The Liddell plant closure on 28 April led to the average wholesale electricity price in NSW surging from A$96.40/MWh ($65.36/MWh) over 22-28 April to A$170.74/MWh in the week following the shutdown from 29 April to 5 May. The Australian Energy Market Operator (Aemo) has since issued three lack of reserve (LOR) level 2 notices for NSW, indicating a lack of adequate supply reserves. LOR3 is the level at which load-shedding may commence because of a lack of response from power generators.
The loss of coal-fired supply comes as gas prices in Australia remain at all-time highs on the back of strong demand for electricity generation. Consumer price index (CPI) data for January-March released last month showed domestic gas prices in March rising by 26.2pc on the year, the largest year-on-year jump recorded for the period by Australia's Bureau of Statistics. Gas prices are predicted to remain at historically high levels until at least next year, with energy prices contributing to about one-third of Australia's 7pc inflation rate.

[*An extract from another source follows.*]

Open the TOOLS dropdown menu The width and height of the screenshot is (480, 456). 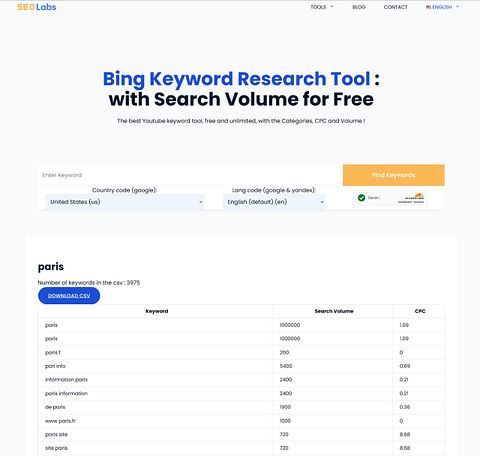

As winter approaches for southern states, the AWX — the Argus assessment for next-month gas deliveries to Wallumbilla — rose by A$2.50/GJ from the previous week to A$17.167/GJ for June deliveries on 5 May. The AVX, Argus' assessment for month-ahead spot deliveries to Victoria, was A$3.33/GJ higher from the previous week at A$18.833/GJ.
Liddell is the first of three major power stations, with a combined capacity of 5,880MW, that are set to close by the end of the decade. The federal government plans to replace the lost capacity with renewable sources, a new gas-fired generator at Kurri Kurri and the troubled 2,000MW expansion of the 4,100MW Snowy hydropower scheme.

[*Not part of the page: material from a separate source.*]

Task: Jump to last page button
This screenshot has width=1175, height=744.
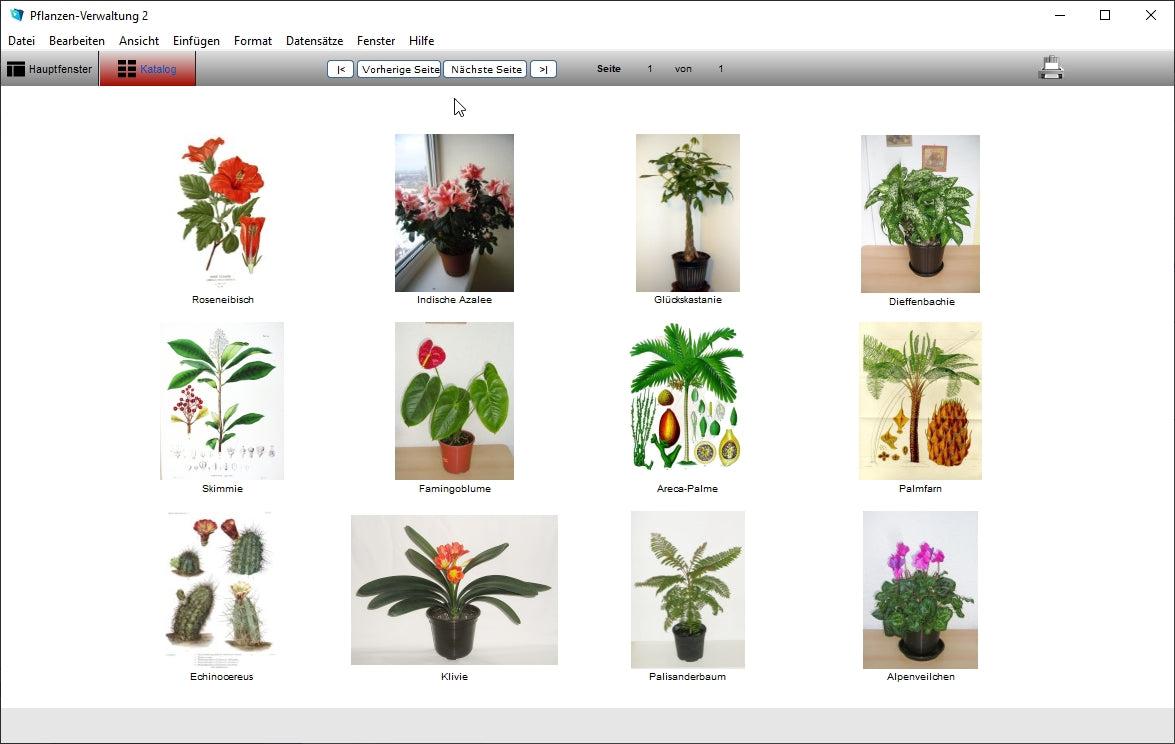Action: coord(543,69)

The federal government recently announced that a price cap on gas would continue for another two years in a bid to curb household bills, a measure slammed by the Australian Petroleum Production and Exploration Association as likely to slash investment in the profitable LNG sector. The gas-led recovery policy announced by the former government has been shelved by the new Canberra administration because of concerns about Australia's greenhouse gas emissions and new rules surrounding gas development that are likely to affect new projects.

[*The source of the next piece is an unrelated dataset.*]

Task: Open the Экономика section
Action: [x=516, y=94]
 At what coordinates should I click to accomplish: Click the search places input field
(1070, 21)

The federal government will spend A$1.5bn on a power bill relief as part of budget measures designed to soften the impact of rising electricity prices. This will be matched by Australia's state governments and applied as a direct subsidy of around A$500 to 5mn households and 1mn small businesses. The government has not signalled any ongoing relief, but the inflationary cycle is expected to last until 2027, according to government agency the Commonwealth Scientific and Industrial Research Organisation.